▶ _Material to process_:
_ _ _

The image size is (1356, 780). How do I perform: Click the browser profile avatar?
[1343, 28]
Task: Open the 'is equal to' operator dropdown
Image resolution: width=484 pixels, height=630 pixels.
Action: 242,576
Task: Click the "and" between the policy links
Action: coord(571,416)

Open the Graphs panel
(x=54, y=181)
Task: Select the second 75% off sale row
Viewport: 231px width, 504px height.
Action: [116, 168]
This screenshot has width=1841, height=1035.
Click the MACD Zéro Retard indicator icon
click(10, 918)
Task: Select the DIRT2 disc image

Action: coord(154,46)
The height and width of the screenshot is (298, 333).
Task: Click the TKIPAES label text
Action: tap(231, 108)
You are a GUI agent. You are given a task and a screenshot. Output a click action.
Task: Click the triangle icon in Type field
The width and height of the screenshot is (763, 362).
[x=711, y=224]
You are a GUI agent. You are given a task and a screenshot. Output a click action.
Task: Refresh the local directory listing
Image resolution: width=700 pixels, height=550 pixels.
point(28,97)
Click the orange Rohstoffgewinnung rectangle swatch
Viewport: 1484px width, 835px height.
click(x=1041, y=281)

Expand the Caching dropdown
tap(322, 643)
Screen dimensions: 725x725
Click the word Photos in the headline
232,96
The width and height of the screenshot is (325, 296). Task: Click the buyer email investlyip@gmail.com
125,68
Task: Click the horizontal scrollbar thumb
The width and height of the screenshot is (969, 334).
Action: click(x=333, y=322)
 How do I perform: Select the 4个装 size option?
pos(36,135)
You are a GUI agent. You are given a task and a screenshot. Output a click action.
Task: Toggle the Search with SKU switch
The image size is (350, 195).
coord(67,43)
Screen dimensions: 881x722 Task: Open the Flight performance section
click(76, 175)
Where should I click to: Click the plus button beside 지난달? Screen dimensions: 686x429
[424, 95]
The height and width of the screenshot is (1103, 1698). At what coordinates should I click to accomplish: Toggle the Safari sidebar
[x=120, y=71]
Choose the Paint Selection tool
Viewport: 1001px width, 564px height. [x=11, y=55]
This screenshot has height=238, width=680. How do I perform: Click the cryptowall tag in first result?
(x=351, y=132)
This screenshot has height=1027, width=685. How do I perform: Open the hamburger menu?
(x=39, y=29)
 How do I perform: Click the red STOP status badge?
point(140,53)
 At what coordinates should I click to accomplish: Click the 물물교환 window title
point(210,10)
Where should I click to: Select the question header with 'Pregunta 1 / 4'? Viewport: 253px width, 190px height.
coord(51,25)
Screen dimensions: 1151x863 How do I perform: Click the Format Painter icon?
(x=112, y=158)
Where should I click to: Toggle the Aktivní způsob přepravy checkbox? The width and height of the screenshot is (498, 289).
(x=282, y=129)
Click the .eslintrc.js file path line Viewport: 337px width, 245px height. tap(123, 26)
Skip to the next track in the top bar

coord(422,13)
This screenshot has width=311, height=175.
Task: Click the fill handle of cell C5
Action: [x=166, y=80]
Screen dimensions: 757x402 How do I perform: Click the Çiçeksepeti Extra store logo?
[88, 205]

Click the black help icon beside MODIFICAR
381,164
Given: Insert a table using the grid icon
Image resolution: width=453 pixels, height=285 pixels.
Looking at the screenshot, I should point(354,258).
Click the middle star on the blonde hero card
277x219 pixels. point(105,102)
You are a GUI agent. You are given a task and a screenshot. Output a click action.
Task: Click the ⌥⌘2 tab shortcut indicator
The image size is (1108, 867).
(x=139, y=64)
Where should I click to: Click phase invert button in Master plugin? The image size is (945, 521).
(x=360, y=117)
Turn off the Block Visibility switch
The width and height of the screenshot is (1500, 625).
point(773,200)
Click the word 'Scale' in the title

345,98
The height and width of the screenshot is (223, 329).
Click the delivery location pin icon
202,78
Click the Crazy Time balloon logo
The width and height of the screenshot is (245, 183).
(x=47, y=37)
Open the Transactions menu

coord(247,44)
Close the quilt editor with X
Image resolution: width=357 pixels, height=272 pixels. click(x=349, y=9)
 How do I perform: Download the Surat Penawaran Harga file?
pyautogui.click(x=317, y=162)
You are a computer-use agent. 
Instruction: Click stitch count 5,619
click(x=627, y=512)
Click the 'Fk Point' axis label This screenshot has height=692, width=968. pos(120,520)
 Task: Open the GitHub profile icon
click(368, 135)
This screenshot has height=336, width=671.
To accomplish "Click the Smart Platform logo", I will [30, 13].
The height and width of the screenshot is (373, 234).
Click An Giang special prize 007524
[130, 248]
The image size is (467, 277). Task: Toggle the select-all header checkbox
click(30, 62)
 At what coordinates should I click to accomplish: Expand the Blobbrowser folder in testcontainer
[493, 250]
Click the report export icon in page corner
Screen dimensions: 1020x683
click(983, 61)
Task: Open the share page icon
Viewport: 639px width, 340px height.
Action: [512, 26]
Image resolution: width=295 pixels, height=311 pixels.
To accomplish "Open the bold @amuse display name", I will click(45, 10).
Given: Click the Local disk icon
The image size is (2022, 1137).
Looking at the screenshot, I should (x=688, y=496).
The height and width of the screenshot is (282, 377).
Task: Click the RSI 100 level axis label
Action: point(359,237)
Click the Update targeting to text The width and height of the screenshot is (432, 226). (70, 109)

_ _ _

Copy all of the material above line for line, without changing a single character.

The image size is (1356, 780). How do I perform: Click the browser profile avatar?
[1343, 28]
Task: Open the 'is equal to' operator dropdown
Image resolution: width=484 pixels, height=630 pixels.
Action: 242,576
Task: Click the "and" between the policy links
Action: coord(571,416)

Open the Graphs panel
(x=54, y=181)
Task: Select the second 75% off sale row
Viewport: 231px width, 504px height.
Action: [116, 168]
This screenshot has width=1841, height=1035.
Click the MACD Zéro Retard indicator icon
click(10, 918)
Task: Select the DIRT2 disc image

Action: coord(154,46)
The height and width of the screenshot is (298, 333).
Task: Click the TKIPAES label text
Action: tap(231, 108)
You are a GUI agent. You are given a task and a screenshot. Output a click action.
Task: Click the triangle icon in Type field
The width and height of the screenshot is (763, 362).
[x=711, y=224]
You are a GUI agent. You are given a task and a screenshot. Output a click action.
Task: Refresh the local directory listing
Image resolution: width=700 pixels, height=550 pixels.
point(28,97)
Click the orange Rohstoffgewinnung rectangle swatch
Viewport: 1484px width, 835px height.
click(x=1041, y=281)

Expand the Caching dropdown
tap(322, 643)
Screen dimensions: 725x725
Click the word Photos in the headline
232,96
The width and height of the screenshot is (325, 296). Task: Click the buyer email investlyip@gmail.com
125,68
Task: Click the horizontal scrollbar thumb
The width and height of the screenshot is (969, 334).
Action: click(x=333, y=322)
 How do I perform: Select the 4个装 size option?
pos(36,135)
You are a GUI agent. You are given a task and a screenshot. Output a click action.
Task: Toggle the Search with SKU switch
The image size is (350, 195).
coord(67,43)
Screen dimensions: 881x722 Task: Open the Flight performance section
click(76, 175)
Where should I click to: Click the plus button beside 지난달? Screen dimensions: 686x429
[424, 95]
The height and width of the screenshot is (1103, 1698). At what coordinates should I click to accomplish: Toggle the Safari sidebar
[x=120, y=71]
Choose the Paint Selection tool
Viewport: 1001px width, 564px height. [x=11, y=55]
This screenshot has height=238, width=680. How do I perform: Click the cryptowall tag in first result?
(x=351, y=132)
This screenshot has height=1027, width=685. How do I perform: Open the hamburger menu?
(x=39, y=29)
 How do I perform: Click the red STOP status badge?
point(140,53)
 At what coordinates should I click to accomplish: Click the 물물교환 window title
point(210,10)
Where should I click to: Select the question header with 'Pregunta 1 / 4'? Viewport: 253px width, 190px height.
coord(51,25)
Screen dimensions: 1151x863 How do I perform: Click the Format Painter icon?
(x=112, y=158)
Where should I click to: Toggle the Aktivní způsob přepravy checkbox? The width and height of the screenshot is (498, 289).
(x=282, y=129)
Click the .eslintrc.js file path line Viewport: 337px width, 245px height. tap(123, 26)
Skip to the next track in the top bar

coord(422,13)
This screenshot has width=311, height=175.
Task: Click the fill handle of cell C5
Action: [x=166, y=80]
Screen dimensions: 757x402 How do I perform: Click the Çiçeksepeti Extra store logo?
[88, 205]

Click the black help icon beside MODIFICAR
381,164
Given: Insert a table using the grid icon
Image resolution: width=453 pixels, height=285 pixels.
Looking at the screenshot, I should point(354,258).
Click the middle star on the blonde hero card
277x219 pixels. point(105,102)
You are a GUI agent. You are given a task and a screenshot. Output a click action.
Task: Click the ⌥⌘2 tab shortcut indicator
The image size is (1108, 867).
(x=139, y=64)
Where should I click to: Click phase invert button in Master plugin? The image size is (945, 521).
(x=360, y=117)
Turn off the Block Visibility switch
The width and height of the screenshot is (1500, 625).
point(773,200)
Click the word 'Scale' in the title

345,98
The height and width of the screenshot is (223, 329).
Click the delivery location pin icon
202,78
Click the Crazy Time balloon logo
The width and height of the screenshot is (245, 183).
(x=47, y=37)
Open the Transactions menu

coord(247,44)
Close the quilt editor with X
Image resolution: width=357 pixels, height=272 pixels. click(x=349, y=9)
 How do I perform: Download the Surat Penawaran Harga file?
pyautogui.click(x=317, y=162)
You are a computer-use agent. 
Instruction: Click stitch count 5,619
click(x=627, y=512)
Click the 'Fk Point' axis label This screenshot has height=692, width=968. pos(120,520)
 Task: Open the GitHub profile icon
click(368, 135)
This screenshot has height=336, width=671.
To accomplish "Click the Smart Platform logo", I will [30, 13].
The height and width of the screenshot is (373, 234).
Click An Giang special prize 007524
[130, 248]
The image size is (467, 277). Task: Toggle the select-all header checkbox
click(30, 62)
 At what coordinates should I click to accomplish: Expand the Blobbrowser folder in testcontainer
[493, 250]
Click the report export icon in page corner
Screen dimensions: 1020x683
click(983, 61)
Task: Open the share page icon
Viewport: 639px width, 340px height.
Action: [512, 26]
Image resolution: width=295 pixels, height=311 pixels.
To accomplish "Open the bold @amuse display name", I will click(45, 10).
Given: Click the Local disk icon
The image size is (2022, 1137).
Looking at the screenshot, I should (x=688, y=496).
The height and width of the screenshot is (282, 377).
Task: Click the RSI 100 level axis label
Action: point(359,237)
Click the Update targeting to text The width and height of the screenshot is (432, 226). (70, 109)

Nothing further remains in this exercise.